[Gluster-users] Turning GlusterFS into something else (was Re: how well will this work)

Sun Dec 30 15:13:52 UTC 2012

On 12/27/12 3:36 PM, Stephan von Krawczynski wrote:
> And the same goes for glusterfs. It _could_ be the greatest fs on earth, but
> only if you accept:
> 
> 1) Throw away all non-linux code. Because this war is over since long.

Sorry, but we do have non-Linux users already and won't abandon them.  We
wouldn't save all that much time even if we did, so it just doesn't make sense.

> 2) Make a kernel based client/server implementation. Because it is the only
> way to acceptable performance.

That's an easy thing to state, but a bit harder to prove.  Even Ceph, which
makes a big deal of having a kernel client, has a user-space server.  HDFS is
way out in Java-land, as are many non-filesystem (e.g. object/NoSQL) data
stores, and people seem OK with that.  PLFS is even using FUSE, and the people
who run some of the biggest systems on the planet have reported significant
improvements over fully-in-kernel Lustre for demanding real-world workloads.

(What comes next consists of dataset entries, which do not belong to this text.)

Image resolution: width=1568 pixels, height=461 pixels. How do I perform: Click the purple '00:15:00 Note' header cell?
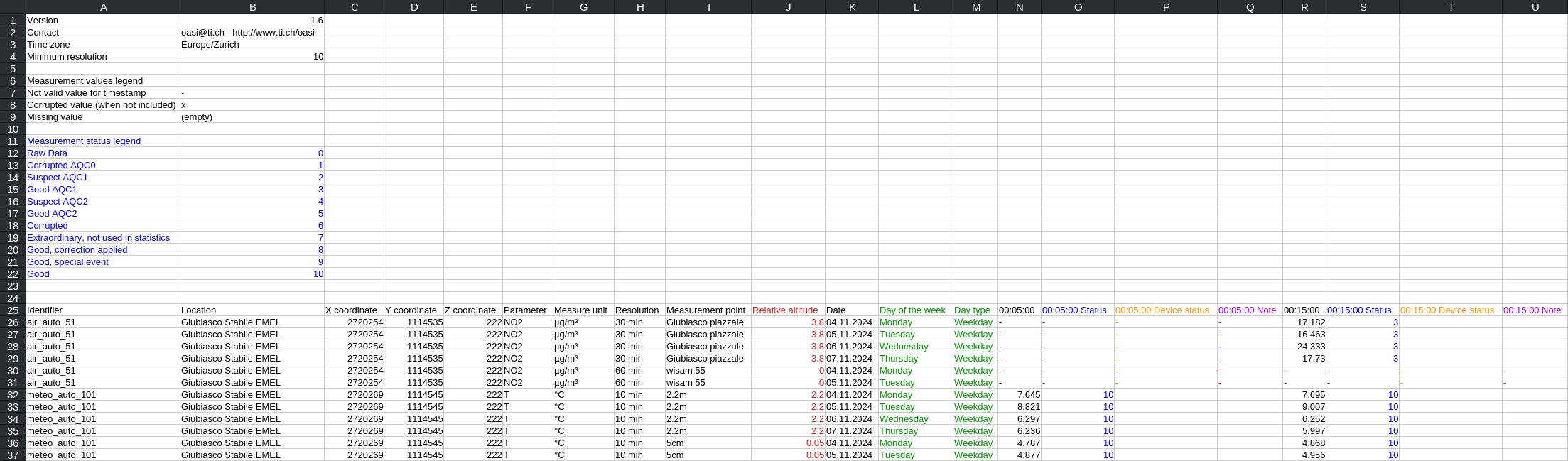1534,310
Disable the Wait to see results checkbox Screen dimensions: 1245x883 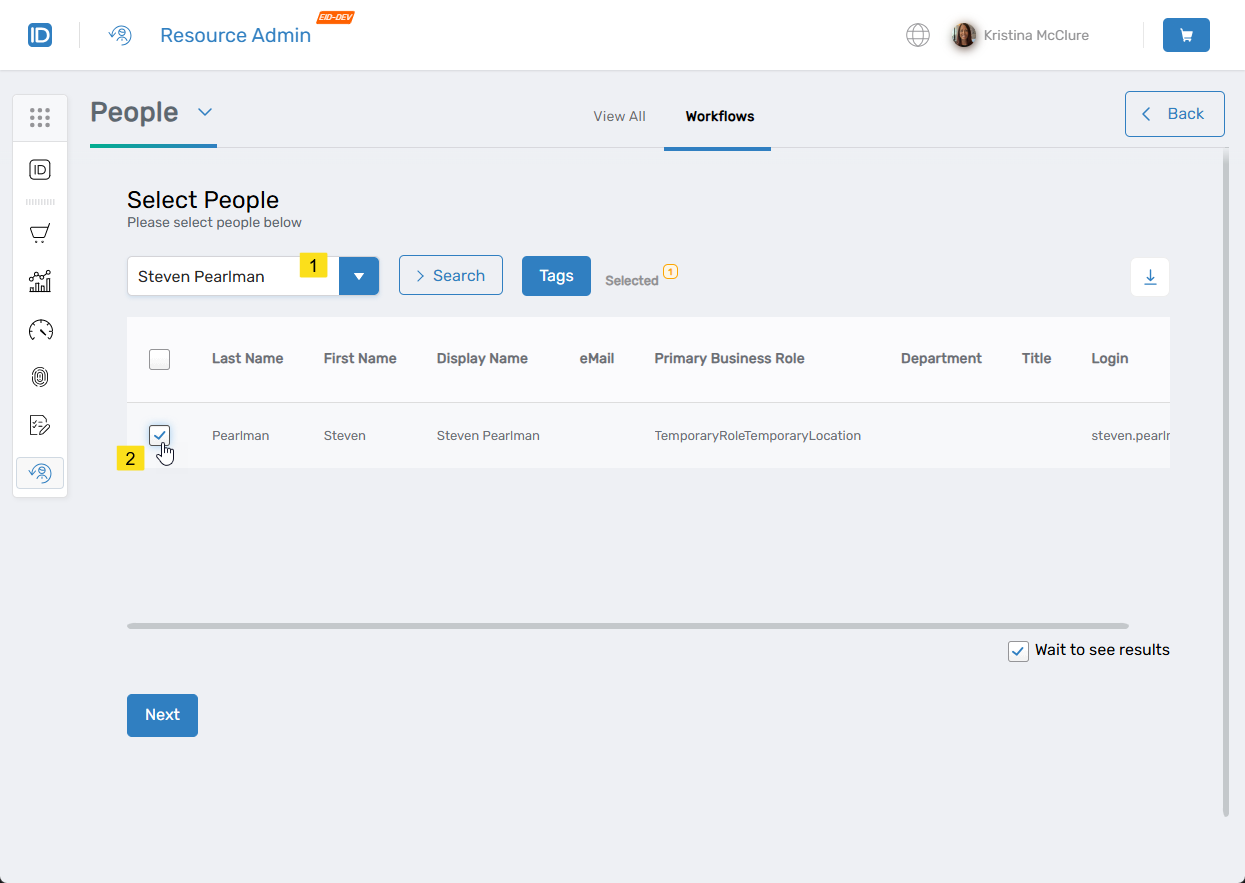[x=1018, y=651]
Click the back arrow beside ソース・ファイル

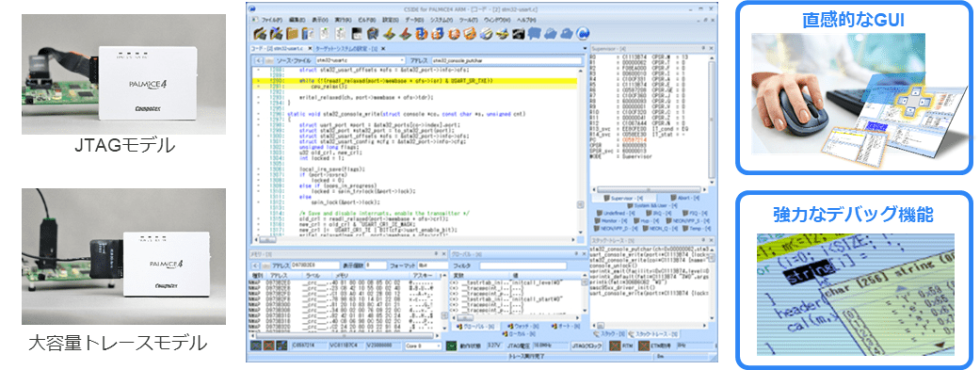click(258, 61)
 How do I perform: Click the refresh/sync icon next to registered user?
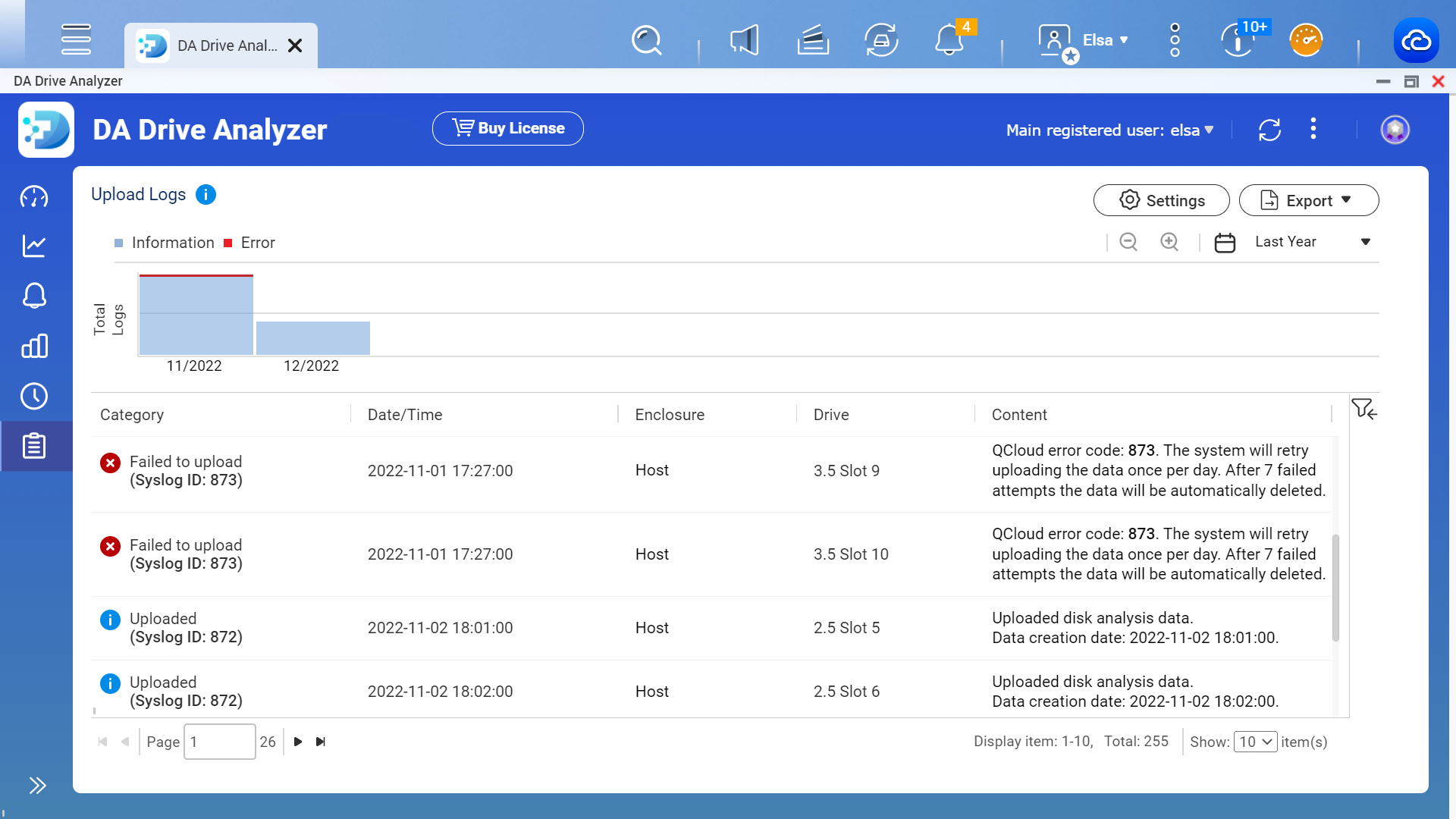(x=1269, y=128)
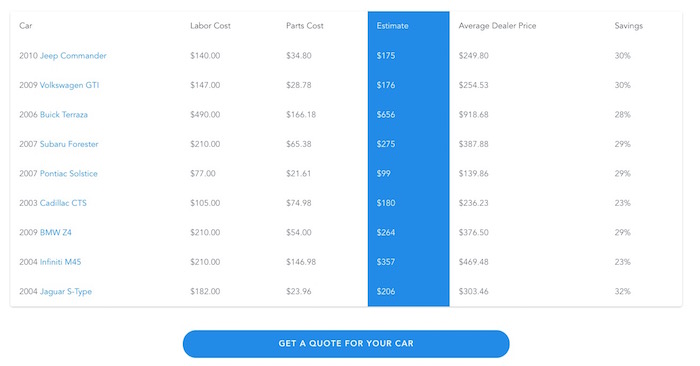Open the Jeep Commander link
This screenshot has width=700, height=366.
coord(73,56)
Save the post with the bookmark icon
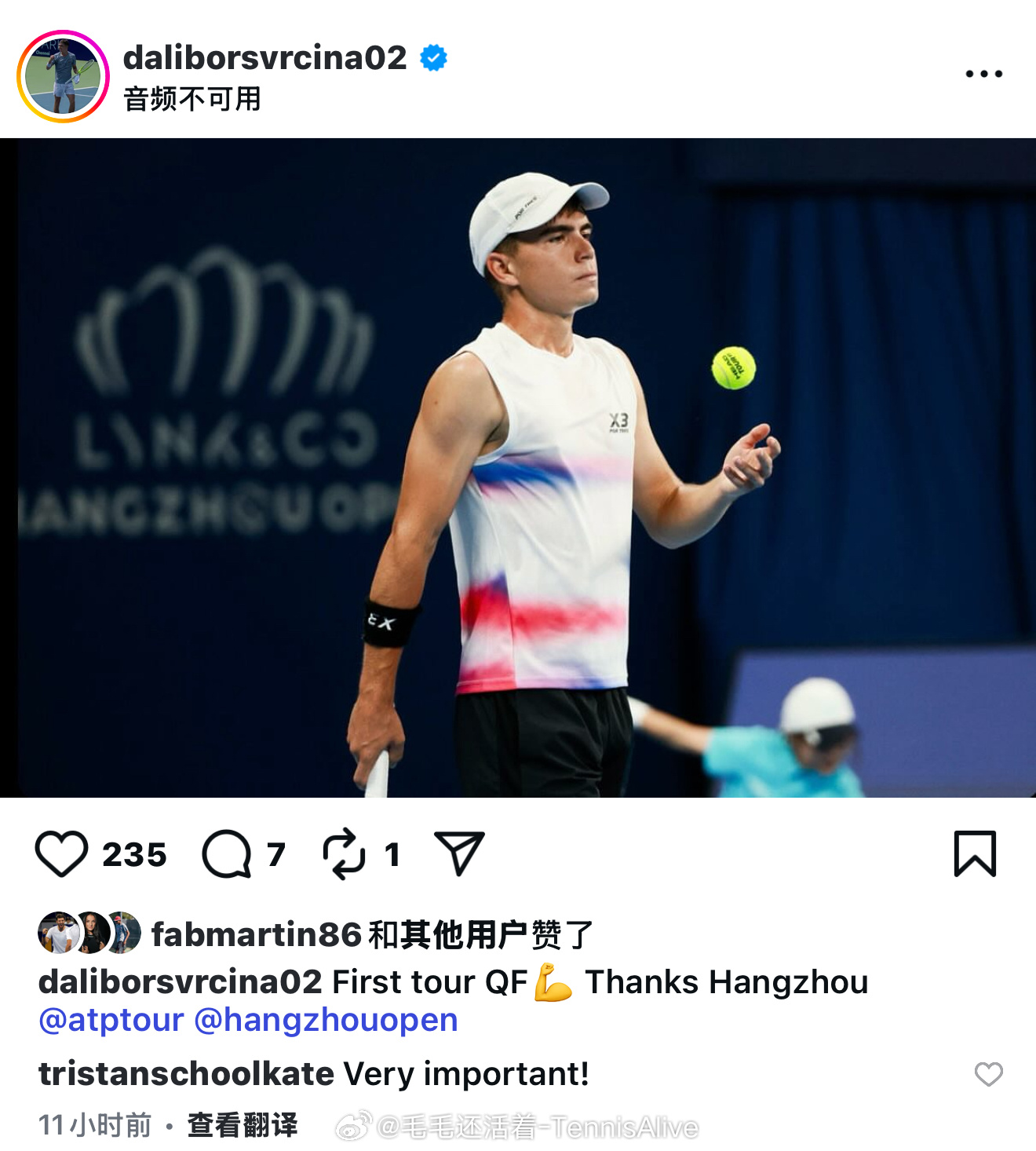This screenshot has width=1036, height=1151. [975, 853]
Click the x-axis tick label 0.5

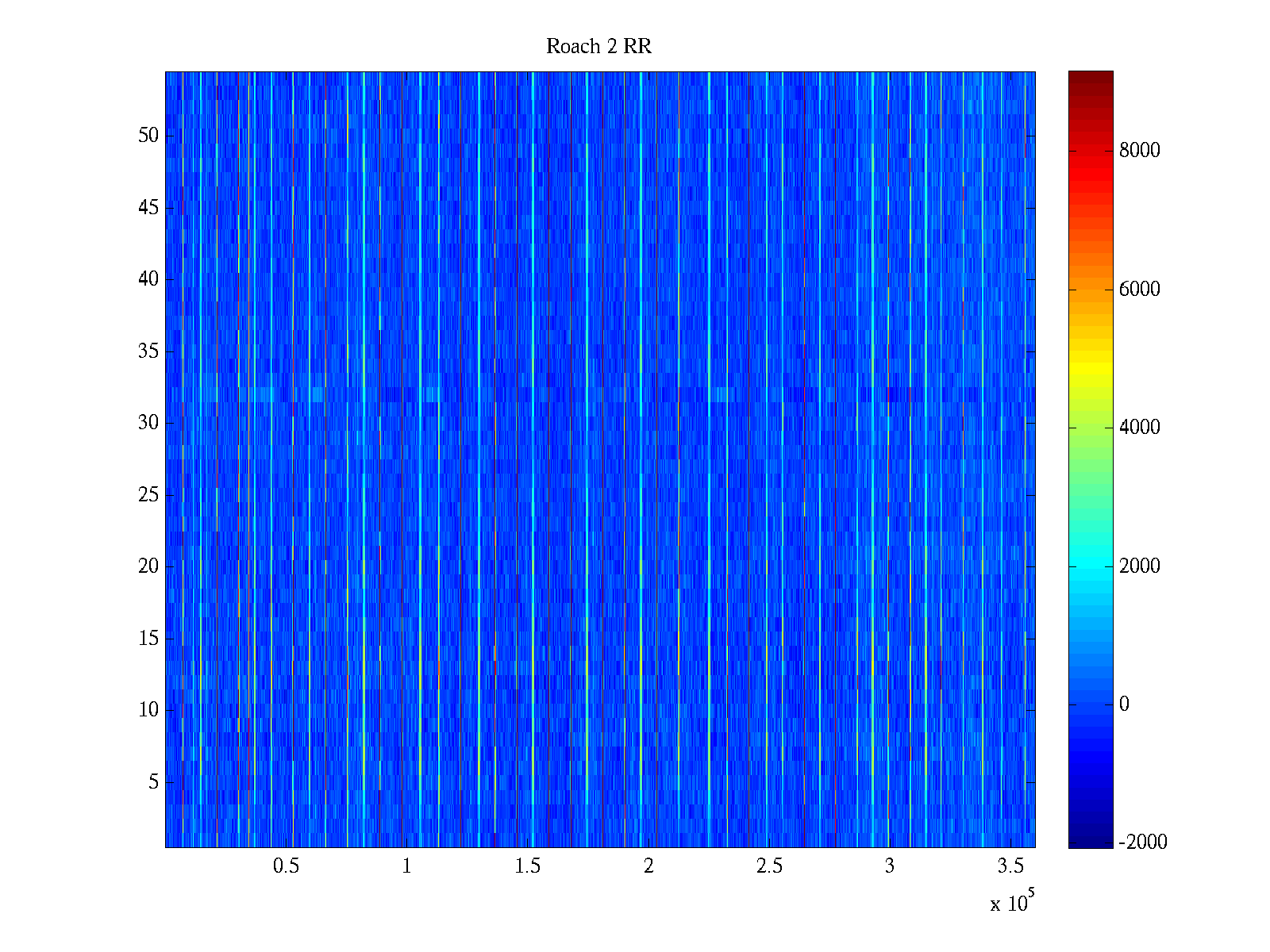(x=286, y=866)
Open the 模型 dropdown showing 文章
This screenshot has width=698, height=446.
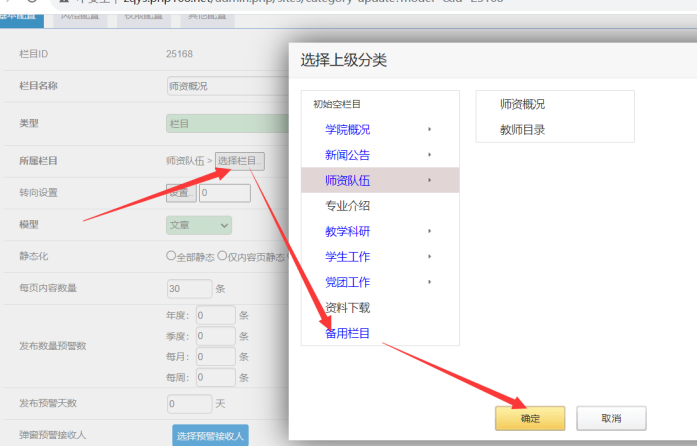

Thus, I don't think the case for putting things in the kernel is fully made.
We'd be giving up too much terms of flexibility and development velocity, and
for what?  Why do you think Ceph is taking so long to mature?  Are you
volunteering to implement complex new features such as multi-tenancy or
deduplication in the kernel?  I'm not, and I've been a kernel developer for
over twenty years.  A single task-specific translator can often provide greater
gains than putting everything in the kernel, for far less effort.  It's hard
enough to get people to think that way when the code's out in user space (even
in Python); in the kernel it simply wouldn't happen.  That would put us in a
me-too race with all the other distributed filesystems, instead of using
modularity and open source to let people create the filesystems that they each
need.  That's our advantage, and we intend to keep it.

Would a full in-kernel implementation help with latency, for certain workloads
that aren't already using the qemu interface (which reduces it still further)?
 Yes.  Would it help with bandwidth/scalability across many clients and
servers?  Not really.  Would it require extreme sacrifices in just about every
other area to address one need that's already well served elsewhere?
Absolutely.  It's fine that you want something else, but GlusterFS is not going
to be that.  Sorry.  If you want some help evaluating alternatives, e.g. with
tips for how to evaluate their performance or correctness, please let me know
(off list) and I'll do what I can.

> 3) Implement true undelete feature. Make delete a move to a deleted-files area.

Some people want that, some people do not.  Some are even precluded from using
it e.g. for compliance reasons.  It's hardly a must-have feature.  In any case,
it already exists - called "landfill" I believe, though I'm not sure of its
support status or configurability via the command line.  If it didn't exist, it
would still be easy to create - which wouldn't be the case at all if we
followed your advice to put this in the kernel.  If it's a priority for you and
existing facilities do not suffice, then I suggest adding a feature page on the
wiki and/or an enhancement-request bug report, so that we can incorporate that
feedback into our planning process.  Thank you for your help making GlusterFS
better.